Caivano (Napoli) 28 settembre 2025 – Si è messo in fila per la comunione e quando è arrivato all’altare al parroco ha consegnato una con un proiettile. E’ l’ultimo affronto a don Maurizio Patriciello, prete simbolo della lotta alla criminalità organizzata nella Terra dei Fuochi, sotto scorta dal 2022 in seguito alle minacce di morte ricevute.
La messa violata
A raccontare l’inquietante episodio è la sottosegretaria alla presidenza del Consiglio Pina Castiello che era presente alla messa della domenica nella parrocchia di San Paolo Apostolo nel Parco Verde di Caivano, officiata appunto da Patriciello. “È raccapricciante e vergognoso quello che è accaduto questa mattina in mia presenza”. Castiello racconta di un uomo che “confondendosi tra i fedeli in fila per il rito di comunione, si è avvicinato a don Maurizio Patriciello e gli ha consegnato un fazzoletto contenente un proiettile, dileguandosi poi velocemente”. Lo definisce un “un esponente della criminalità locale”. Secondo quanto riferito, si tratterebbe di una persona con problemi psichiatrici. E’ stato portato in caserma per gli accertamenti.
L’uomo in caserma
L’uomo è stato prontamente bloccato dagli uomini della scorta di don Patriciello e dai Carabinieri del servizio di vigilanza. Il bossolo calibro 9X21 consegnato sarebbe uno di quelli sparati ieri sera da una decina di persone a bordo di sette-otto scooter che hanno esploso dei colpi di pistola sfrecciando ad alta velocità per le vie del rione. Vicenda su cui Patriciello ha preso una dura posizione sui social. “Ho avvertito dell’accaduto il Prefetto di Napoli, Michele di Bari, e soprattutto il Presidente del Consiglio dei Ministri, Giorgia Meloni – aggiunge la sottosegretaria –. Non ci faremo spaventare, non arretreremo di un millimetro nell’affermazione della legalità e nella lotta senza quartiere alla camorra!”.
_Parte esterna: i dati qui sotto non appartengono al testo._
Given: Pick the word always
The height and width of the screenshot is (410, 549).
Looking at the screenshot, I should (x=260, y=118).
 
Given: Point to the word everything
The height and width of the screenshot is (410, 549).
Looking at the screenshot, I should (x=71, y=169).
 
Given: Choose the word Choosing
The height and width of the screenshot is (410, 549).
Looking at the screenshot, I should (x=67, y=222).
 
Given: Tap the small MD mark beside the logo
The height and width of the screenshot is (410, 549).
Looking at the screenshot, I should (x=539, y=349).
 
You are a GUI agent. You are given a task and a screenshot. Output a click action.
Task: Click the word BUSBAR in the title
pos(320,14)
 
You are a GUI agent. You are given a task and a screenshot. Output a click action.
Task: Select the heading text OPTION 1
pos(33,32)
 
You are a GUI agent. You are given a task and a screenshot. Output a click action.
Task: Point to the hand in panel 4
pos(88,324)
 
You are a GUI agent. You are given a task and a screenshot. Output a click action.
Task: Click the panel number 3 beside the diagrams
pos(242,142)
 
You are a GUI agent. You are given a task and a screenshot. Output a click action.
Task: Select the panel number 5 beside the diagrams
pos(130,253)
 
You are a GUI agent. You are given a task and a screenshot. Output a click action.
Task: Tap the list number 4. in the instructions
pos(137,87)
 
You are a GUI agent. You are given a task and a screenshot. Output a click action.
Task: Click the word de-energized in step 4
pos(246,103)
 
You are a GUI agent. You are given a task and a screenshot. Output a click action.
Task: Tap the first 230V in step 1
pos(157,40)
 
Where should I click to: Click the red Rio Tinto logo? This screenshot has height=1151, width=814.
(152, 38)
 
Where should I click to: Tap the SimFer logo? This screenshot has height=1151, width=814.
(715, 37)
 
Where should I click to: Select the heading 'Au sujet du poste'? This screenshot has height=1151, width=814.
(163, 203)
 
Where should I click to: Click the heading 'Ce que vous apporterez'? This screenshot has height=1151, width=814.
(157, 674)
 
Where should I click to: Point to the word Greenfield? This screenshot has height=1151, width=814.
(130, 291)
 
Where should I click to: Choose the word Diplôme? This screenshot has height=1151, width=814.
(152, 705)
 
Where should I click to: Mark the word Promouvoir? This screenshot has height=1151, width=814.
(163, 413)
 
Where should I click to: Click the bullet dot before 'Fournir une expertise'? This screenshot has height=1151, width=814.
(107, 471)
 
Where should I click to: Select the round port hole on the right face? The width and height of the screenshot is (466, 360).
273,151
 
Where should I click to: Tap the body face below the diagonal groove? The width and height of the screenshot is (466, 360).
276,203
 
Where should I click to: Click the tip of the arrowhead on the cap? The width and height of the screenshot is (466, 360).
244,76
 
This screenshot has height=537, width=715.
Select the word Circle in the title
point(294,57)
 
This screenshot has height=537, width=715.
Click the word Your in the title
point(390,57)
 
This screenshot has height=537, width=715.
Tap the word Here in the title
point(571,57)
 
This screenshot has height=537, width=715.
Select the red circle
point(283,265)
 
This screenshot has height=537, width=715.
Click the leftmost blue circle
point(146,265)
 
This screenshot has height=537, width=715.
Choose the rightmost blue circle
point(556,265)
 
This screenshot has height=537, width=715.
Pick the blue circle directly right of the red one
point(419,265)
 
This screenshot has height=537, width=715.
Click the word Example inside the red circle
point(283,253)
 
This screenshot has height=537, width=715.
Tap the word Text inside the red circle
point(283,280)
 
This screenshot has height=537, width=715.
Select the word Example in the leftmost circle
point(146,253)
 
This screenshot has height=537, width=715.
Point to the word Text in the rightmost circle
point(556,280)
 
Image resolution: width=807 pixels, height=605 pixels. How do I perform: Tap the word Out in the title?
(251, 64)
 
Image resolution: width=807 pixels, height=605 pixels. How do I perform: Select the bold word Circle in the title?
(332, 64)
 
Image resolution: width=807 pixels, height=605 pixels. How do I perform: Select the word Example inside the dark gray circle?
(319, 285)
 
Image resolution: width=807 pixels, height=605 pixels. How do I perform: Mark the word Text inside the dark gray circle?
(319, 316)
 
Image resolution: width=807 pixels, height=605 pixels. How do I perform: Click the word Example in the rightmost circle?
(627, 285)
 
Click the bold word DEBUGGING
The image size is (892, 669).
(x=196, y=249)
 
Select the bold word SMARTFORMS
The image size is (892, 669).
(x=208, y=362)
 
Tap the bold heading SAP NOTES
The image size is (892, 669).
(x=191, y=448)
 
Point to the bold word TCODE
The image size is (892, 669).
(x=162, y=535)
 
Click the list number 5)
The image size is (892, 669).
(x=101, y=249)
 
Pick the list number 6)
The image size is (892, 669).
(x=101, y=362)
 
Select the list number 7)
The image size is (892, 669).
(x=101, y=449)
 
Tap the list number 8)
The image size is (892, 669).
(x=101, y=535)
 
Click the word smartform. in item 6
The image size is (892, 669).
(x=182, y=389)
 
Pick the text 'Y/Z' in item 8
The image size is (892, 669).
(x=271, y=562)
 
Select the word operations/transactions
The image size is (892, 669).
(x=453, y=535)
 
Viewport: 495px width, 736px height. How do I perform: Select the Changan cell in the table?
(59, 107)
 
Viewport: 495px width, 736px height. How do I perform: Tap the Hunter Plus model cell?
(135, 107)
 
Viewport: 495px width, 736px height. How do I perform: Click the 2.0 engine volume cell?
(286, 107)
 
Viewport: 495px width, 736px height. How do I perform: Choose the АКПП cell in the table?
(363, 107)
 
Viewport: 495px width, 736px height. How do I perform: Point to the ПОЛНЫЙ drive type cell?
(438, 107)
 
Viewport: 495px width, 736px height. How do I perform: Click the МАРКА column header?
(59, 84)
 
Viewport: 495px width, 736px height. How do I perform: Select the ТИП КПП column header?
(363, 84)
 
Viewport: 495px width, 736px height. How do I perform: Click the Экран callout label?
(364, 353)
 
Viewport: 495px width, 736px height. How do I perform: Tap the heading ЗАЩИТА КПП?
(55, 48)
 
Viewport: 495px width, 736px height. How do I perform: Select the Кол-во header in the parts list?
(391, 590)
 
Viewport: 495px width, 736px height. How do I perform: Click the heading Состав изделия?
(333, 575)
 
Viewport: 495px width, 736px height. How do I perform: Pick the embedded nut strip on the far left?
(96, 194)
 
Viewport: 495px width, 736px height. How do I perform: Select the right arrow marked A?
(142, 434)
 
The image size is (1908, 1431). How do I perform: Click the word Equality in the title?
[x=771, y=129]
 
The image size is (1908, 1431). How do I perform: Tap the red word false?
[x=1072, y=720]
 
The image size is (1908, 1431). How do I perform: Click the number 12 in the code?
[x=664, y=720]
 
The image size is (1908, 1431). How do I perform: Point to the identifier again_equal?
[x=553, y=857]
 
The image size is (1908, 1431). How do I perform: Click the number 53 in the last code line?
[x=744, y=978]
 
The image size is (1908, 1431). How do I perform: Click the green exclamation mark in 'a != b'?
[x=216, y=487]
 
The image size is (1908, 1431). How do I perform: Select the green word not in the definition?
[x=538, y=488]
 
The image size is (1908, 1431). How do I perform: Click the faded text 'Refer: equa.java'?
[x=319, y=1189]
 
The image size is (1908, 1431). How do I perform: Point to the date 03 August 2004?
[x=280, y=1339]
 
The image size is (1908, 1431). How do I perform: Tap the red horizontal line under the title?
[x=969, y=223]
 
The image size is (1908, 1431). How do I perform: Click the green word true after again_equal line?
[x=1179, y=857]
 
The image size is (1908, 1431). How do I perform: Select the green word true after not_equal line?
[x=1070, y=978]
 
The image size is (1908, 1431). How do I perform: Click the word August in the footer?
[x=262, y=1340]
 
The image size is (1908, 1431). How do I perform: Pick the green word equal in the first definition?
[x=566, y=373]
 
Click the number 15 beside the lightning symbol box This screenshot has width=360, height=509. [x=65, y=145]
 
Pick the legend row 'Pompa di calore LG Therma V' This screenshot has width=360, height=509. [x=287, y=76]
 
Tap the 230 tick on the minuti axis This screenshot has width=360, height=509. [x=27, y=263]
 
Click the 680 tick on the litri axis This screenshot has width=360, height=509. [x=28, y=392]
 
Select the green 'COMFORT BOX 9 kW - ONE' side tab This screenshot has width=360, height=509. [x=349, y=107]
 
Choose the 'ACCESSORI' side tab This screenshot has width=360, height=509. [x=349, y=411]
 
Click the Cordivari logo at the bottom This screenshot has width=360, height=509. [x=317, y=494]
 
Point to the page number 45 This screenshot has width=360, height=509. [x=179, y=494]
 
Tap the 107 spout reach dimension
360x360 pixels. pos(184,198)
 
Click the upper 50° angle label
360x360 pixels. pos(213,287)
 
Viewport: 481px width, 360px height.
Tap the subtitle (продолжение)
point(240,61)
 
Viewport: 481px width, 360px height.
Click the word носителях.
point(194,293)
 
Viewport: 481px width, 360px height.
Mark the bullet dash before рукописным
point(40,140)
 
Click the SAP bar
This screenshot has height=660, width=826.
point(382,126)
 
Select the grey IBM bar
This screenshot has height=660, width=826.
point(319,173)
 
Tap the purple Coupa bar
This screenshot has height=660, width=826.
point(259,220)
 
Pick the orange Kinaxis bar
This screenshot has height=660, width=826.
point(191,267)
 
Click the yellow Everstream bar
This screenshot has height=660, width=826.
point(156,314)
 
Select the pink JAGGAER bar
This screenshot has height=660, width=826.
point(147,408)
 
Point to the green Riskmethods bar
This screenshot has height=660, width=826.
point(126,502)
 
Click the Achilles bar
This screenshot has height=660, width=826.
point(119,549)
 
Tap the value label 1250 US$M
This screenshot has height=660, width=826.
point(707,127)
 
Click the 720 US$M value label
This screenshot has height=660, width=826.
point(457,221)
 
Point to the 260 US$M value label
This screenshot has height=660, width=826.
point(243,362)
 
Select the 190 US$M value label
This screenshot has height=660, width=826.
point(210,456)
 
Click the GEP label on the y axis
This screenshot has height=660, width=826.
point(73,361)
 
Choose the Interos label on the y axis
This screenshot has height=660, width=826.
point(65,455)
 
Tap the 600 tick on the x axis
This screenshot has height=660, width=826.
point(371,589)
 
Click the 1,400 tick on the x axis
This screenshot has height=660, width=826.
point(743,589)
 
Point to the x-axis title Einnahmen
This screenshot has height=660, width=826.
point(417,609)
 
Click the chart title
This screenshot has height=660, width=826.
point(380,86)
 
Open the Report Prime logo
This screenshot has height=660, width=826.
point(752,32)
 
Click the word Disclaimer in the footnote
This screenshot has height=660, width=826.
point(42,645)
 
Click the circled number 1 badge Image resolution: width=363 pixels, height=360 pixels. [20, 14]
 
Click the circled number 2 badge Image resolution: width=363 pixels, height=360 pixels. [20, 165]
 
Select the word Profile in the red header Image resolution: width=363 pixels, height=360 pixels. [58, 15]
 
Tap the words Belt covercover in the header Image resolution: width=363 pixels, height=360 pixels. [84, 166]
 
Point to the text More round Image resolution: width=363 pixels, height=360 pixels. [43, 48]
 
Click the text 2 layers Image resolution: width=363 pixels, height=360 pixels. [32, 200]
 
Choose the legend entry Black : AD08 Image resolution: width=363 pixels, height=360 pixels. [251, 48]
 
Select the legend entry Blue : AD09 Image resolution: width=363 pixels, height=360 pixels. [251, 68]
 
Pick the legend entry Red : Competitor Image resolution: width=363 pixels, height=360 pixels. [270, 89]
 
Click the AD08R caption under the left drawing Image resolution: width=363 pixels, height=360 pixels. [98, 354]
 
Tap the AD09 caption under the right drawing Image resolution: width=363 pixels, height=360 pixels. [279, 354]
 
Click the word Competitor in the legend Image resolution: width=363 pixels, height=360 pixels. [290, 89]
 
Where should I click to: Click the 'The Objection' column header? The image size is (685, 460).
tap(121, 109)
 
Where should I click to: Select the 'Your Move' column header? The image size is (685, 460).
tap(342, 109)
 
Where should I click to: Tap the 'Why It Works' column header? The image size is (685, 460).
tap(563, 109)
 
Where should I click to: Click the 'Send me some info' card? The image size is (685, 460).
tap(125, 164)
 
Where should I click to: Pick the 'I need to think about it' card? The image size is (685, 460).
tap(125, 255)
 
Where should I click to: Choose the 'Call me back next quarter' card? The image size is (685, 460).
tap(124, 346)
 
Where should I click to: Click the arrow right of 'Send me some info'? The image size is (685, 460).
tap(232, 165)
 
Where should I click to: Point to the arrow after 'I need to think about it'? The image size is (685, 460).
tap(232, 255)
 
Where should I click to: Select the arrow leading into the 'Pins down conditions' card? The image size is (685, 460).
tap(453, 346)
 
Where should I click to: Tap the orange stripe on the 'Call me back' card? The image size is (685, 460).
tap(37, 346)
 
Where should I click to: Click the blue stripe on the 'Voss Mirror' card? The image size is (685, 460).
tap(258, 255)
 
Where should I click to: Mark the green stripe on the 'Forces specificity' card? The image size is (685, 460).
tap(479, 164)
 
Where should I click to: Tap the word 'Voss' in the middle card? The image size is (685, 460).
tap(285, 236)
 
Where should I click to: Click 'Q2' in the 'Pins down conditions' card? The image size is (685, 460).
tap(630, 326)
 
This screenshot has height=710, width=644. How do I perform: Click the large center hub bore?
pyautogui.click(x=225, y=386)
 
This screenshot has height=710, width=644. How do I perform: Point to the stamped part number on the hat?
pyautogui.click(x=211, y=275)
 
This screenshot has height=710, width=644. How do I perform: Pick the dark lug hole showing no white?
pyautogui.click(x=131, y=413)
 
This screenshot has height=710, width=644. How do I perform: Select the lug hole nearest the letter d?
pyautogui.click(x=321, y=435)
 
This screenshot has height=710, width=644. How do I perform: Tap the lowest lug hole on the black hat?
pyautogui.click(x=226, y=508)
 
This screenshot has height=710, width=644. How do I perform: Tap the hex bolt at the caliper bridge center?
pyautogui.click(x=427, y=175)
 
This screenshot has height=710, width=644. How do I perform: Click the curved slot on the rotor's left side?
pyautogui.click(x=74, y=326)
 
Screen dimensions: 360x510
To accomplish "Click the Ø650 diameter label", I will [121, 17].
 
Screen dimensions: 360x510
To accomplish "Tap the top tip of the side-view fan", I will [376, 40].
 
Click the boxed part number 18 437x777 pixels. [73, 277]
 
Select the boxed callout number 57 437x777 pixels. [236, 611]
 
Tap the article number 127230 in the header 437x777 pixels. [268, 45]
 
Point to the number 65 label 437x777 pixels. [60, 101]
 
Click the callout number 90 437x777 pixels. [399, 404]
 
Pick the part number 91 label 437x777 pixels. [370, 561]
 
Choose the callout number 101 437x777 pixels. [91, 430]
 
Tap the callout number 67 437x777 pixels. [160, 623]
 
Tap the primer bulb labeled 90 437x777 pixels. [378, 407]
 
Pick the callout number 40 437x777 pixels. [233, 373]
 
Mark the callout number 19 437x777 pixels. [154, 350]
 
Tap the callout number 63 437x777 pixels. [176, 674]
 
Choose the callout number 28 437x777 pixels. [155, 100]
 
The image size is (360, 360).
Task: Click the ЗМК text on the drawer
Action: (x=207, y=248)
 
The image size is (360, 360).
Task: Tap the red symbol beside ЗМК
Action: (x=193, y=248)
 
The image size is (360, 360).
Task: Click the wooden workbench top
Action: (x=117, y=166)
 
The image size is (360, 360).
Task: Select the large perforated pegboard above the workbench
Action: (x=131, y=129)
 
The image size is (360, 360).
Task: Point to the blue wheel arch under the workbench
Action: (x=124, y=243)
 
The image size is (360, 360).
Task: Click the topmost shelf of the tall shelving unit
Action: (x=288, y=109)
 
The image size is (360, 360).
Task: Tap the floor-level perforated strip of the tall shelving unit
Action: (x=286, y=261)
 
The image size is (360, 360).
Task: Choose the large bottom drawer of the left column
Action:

Meloni: “Gesto vigliacco e criminale”
La stessa premier ha espresso la sua vicinanza al sacerdote che più volte ha incontrato. “Un gesto vigliacco e criminale – ha commentato Giorgia Meloni – compiuto nel luogo e nel momento più sacro, che non intimidirà chi, come don Patriciello, rappresenta coraggio e dedizione a favore della comunità e della legalità. Lo Stato è con chi non si piega alla criminalità”.
Nel 2023 il governo Meloni ha finanziato una serie di iniziative per la legalità a Caivano, una
delle aree più difficili d’Italia, territorio di Camorra e piazza di spaccio tra le più grandi in Europa: dalla riqualificazione del centro sportivo e degli immobili popolari agli interventi per il verde pubblico e le scuole. E’ stata potenziata la rete di presidio per la sicurezza del territorio e aumentato il numero di personale come assistenti sociali ed educatori.